*** Block opens ***
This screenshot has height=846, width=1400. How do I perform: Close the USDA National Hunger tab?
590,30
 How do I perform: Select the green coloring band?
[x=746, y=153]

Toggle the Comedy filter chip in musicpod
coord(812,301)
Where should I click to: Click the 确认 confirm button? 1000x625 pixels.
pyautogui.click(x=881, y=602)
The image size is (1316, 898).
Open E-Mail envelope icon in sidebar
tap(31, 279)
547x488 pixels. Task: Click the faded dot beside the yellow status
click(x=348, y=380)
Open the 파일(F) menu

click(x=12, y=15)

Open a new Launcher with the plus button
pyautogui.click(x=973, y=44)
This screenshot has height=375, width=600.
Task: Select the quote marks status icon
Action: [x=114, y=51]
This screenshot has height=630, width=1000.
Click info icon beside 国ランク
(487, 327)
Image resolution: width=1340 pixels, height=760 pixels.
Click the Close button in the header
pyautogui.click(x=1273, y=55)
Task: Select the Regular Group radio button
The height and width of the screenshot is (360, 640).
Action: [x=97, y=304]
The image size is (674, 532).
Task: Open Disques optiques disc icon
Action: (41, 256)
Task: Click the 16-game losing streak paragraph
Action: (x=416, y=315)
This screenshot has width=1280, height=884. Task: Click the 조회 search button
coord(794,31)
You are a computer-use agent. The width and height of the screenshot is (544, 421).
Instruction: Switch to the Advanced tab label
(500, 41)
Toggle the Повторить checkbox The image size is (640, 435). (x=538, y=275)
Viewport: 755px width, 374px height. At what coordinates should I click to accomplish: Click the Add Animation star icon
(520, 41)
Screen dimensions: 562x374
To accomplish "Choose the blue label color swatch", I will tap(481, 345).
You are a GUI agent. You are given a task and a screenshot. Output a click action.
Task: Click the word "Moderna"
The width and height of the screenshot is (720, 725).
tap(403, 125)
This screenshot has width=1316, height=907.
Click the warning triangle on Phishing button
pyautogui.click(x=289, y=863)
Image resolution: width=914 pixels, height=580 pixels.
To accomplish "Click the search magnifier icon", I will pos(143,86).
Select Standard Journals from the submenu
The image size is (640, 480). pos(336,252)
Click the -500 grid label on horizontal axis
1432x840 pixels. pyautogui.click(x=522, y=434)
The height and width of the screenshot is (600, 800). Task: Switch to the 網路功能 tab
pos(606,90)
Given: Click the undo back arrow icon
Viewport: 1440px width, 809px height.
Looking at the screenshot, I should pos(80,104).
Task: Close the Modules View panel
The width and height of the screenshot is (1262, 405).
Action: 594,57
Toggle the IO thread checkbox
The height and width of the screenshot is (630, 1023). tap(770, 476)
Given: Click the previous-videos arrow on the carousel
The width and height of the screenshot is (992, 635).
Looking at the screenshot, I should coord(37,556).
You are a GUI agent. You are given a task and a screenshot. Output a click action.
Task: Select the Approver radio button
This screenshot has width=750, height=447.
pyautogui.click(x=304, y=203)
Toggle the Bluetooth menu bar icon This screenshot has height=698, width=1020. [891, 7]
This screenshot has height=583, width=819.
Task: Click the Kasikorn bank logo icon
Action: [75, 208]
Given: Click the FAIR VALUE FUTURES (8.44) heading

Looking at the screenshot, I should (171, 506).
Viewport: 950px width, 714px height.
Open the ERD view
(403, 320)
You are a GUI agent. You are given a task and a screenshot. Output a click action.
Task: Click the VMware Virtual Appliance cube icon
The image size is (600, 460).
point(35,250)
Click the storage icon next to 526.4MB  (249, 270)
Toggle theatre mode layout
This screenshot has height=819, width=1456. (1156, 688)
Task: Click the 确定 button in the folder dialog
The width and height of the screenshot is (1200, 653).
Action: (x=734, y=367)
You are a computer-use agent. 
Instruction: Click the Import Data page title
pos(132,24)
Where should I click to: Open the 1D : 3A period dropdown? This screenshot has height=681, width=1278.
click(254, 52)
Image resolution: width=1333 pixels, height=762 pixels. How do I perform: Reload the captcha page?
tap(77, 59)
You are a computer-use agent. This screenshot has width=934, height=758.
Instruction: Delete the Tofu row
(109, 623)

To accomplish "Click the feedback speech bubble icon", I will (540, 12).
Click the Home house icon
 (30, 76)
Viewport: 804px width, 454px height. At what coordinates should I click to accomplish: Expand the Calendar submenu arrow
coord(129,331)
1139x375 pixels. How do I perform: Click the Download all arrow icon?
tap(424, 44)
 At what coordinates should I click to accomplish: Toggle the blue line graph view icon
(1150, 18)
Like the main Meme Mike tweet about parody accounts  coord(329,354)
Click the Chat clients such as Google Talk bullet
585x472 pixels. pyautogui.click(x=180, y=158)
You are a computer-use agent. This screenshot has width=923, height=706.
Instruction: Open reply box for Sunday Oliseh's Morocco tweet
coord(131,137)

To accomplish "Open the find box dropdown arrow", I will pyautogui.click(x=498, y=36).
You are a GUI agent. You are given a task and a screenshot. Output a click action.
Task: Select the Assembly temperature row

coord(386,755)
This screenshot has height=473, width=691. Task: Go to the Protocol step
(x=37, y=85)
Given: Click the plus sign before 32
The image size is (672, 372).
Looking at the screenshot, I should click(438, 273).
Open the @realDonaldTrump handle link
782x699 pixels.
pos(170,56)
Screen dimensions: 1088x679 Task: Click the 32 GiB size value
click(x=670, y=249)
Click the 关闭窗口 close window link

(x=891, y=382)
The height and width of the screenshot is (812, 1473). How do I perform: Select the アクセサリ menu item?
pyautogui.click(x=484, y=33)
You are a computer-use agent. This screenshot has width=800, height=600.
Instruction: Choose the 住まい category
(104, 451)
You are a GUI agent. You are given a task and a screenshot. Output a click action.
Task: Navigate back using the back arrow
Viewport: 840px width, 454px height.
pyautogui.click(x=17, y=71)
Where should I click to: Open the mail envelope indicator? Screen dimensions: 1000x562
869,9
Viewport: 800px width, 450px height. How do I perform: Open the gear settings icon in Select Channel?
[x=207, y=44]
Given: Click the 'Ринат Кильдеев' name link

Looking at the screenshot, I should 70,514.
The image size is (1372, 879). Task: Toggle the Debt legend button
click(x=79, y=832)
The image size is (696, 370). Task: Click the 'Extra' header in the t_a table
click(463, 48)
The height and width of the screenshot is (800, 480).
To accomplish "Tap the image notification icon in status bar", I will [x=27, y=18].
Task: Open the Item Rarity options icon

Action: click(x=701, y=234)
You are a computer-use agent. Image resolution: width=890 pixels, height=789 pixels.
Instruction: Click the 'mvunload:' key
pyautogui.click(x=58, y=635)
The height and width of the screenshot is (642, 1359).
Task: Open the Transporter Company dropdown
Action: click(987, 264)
*** Block closes ***
ASSIGNED TASK
Every line of the material must be given again exactly.

RESPONSE BELOW
This screenshot has height=846, width=1400. How do I perform: Close the USDA National Hunger tab?
590,30
 How do I perform: Select the green coloring band?
[x=746, y=153]

Toggle the Comedy filter chip in musicpod
coord(812,301)
Where should I click to: Click the 确认 confirm button? 1000x625 pixels.
pyautogui.click(x=881, y=602)
The image size is (1316, 898).
Open E-Mail envelope icon in sidebar
tap(31, 279)
547x488 pixels. Task: Click the faded dot beside the yellow status
click(x=348, y=380)
Open the 파일(F) menu

click(x=12, y=15)

Open a new Launcher with the plus button
pyautogui.click(x=973, y=44)
This screenshot has height=375, width=600.
Task: Select the quote marks status icon
Action: [x=114, y=51]
This screenshot has height=630, width=1000.
Click info icon beside 国ランク
(487, 327)
Image resolution: width=1340 pixels, height=760 pixels.
Click the Close button in the header
pyautogui.click(x=1273, y=55)
Task: Select the Regular Group radio button
The height and width of the screenshot is (360, 640).
Action: [x=97, y=304]
The image size is (674, 532).
Task: Open Disques optiques disc icon
Action: (41, 256)
Task: Click the 16-game losing streak paragraph
Action: (x=416, y=315)
This screenshot has width=1280, height=884. Task: Click the 조회 search button
coord(794,31)
You are a computer-use agent. The width and height of the screenshot is (544, 421).
Instruction: Switch to the Advanced tab label
(500, 41)
Toggle the Повторить checkbox The image size is (640, 435). (x=538, y=275)
Viewport: 755px width, 374px height. At what coordinates should I click to accomplish: Click the Add Animation star icon
(520, 41)
Screen dimensions: 562x374
To accomplish "Choose the blue label color swatch", I will tap(481, 345).
You are a GUI agent. You are given a task and a screenshot. Output a click action.
Task: Click the word "Moderna"
The width and height of the screenshot is (720, 725).
tap(403, 125)
This screenshot has width=1316, height=907.
Click the warning triangle on Phishing button
pyautogui.click(x=289, y=863)
Image resolution: width=914 pixels, height=580 pixels.
To accomplish "Click the search magnifier icon", I will pos(143,86).
Select Standard Journals from the submenu
The image size is (640, 480). pos(336,252)
Click the -500 grid label on horizontal axis
1432x840 pixels. pyautogui.click(x=522, y=434)
The height and width of the screenshot is (600, 800). Task: Switch to the 網路功能 tab
pos(606,90)
Given: Click the undo back arrow icon
Viewport: 1440px width, 809px height.
Looking at the screenshot, I should pos(80,104).
Task: Close the Modules View panel
The width and height of the screenshot is (1262, 405).
Action: 594,57
Toggle the IO thread checkbox
The height and width of the screenshot is (630, 1023). tap(770, 476)
Given: Click the previous-videos arrow on the carousel
The width and height of the screenshot is (992, 635).
Looking at the screenshot, I should coord(37,556).
You are a GUI agent. You are given a task and a screenshot. Output a click action.
Task: Select the Approver radio button
This screenshot has width=750, height=447.
pyautogui.click(x=304, y=203)
Toggle the Bluetooth menu bar icon This screenshot has height=698, width=1020. [891, 7]
This screenshot has height=583, width=819.
Task: Click the Kasikorn bank logo icon
Action: [75, 208]
Given: Click the FAIR VALUE FUTURES (8.44) heading

Looking at the screenshot, I should (171, 506).
Viewport: 950px width, 714px height.
Open the ERD view
(403, 320)
You are a GUI agent. You are given a task and a screenshot. Output a click action.
Task: Click the VMware Virtual Appliance cube icon
The image size is (600, 460).
point(35,250)
Click the storage icon next to 526.4MB  (249, 270)
Toggle theatre mode layout
This screenshot has height=819, width=1456. (1156, 688)
Task: Click the 确定 button in the folder dialog
The width and height of the screenshot is (1200, 653).
Action: (x=734, y=367)
You are a computer-use agent. 
Instruction: Click the Import Data page title
pos(132,24)
Where should I click to: Open the 1D : 3A period dropdown? This screenshot has height=681, width=1278.
click(254, 52)
Image resolution: width=1333 pixels, height=762 pixels. How do I perform: Reload the captcha page?
tap(77, 59)
You are a computer-use agent. This screenshot has width=934, height=758.
Instruction: Delete the Tofu row
(109, 623)

To accomplish "Click the feedback speech bubble icon", I will (540, 12).
Click the Home house icon
 (30, 76)
Viewport: 804px width, 454px height. At what coordinates should I click to accomplish: Expand the Calendar submenu arrow
coord(129,331)
1139x375 pixels. How do I perform: Click the Download all arrow icon?
tap(424, 44)
 At what coordinates should I click to accomplish: Toggle the blue line graph view icon
(1150, 18)
Like the main Meme Mike tweet about parody accounts  coord(329,354)
Click the Chat clients such as Google Talk bullet
585x472 pixels. pyautogui.click(x=180, y=158)
You are a computer-use agent. This screenshot has width=923, height=706.
Instruction: Open reply box for Sunday Oliseh's Morocco tweet
coord(131,137)

To accomplish "Open the find box dropdown arrow", I will pyautogui.click(x=498, y=36).
You are a GUI agent. You are given a task and a screenshot. Output a click action.
Task: Select the Assembly temperature row

coord(386,755)
This screenshot has height=473, width=691. Task: Go to the Protocol step
(x=37, y=85)
Given: Click the plus sign before 32
The image size is (672, 372).
Looking at the screenshot, I should click(438, 273).
Open the @realDonaldTrump handle link
782x699 pixels.
pos(170,56)
Screen dimensions: 1088x679 Task: Click the 32 GiB size value
click(x=670, y=249)
Click the 关闭窗口 close window link

(x=891, y=382)
The height and width of the screenshot is (812, 1473). How do I perform: Select the アクセサリ menu item?
pyautogui.click(x=484, y=33)
You are a computer-use agent. This screenshot has width=800, height=600.
Instruction: Choose the 住まい category
(104, 451)
You are a GUI agent. You are given a task and a screenshot. Output a click action.
Task: Navigate back using the back arrow
Viewport: 840px width, 454px height.
pyautogui.click(x=17, y=71)
Where should I click to: Open the mail envelope indicator? Screen dimensions: 1000x562
869,9
Viewport: 800px width, 450px height. How do I perform: Open the gear settings icon in Select Channel?
[x=207, y=44]
Given: Click the 'Ринат Кильдеев' name link

Looking at the screenshot, I should 70,514.
The image size is (1372, 879). Task: Toggle the Debt legend button
click(x=79, y=832)
The image size is (696, 370). Task: Click the 'Extra' header in the t_a table
click(463, 48)
The height and width of the screenshot is (800, 480).
To accomplish "Tap the image notification icon in status bar", I will [x=27, y=18].
Task: Open the Item Rarity options icon

Action: click(x=701, y=234)
You are a computer-use agent. Image resolution: width=890 pixels, height=789 pixels.
Instruction: Click the 'mvunload:' key
pyautogui.click(x=58, y=635)
The height and width of the screenshot is (642, 1359).
Task: Open the Transporter Company dropdown
Action: click(987, 264)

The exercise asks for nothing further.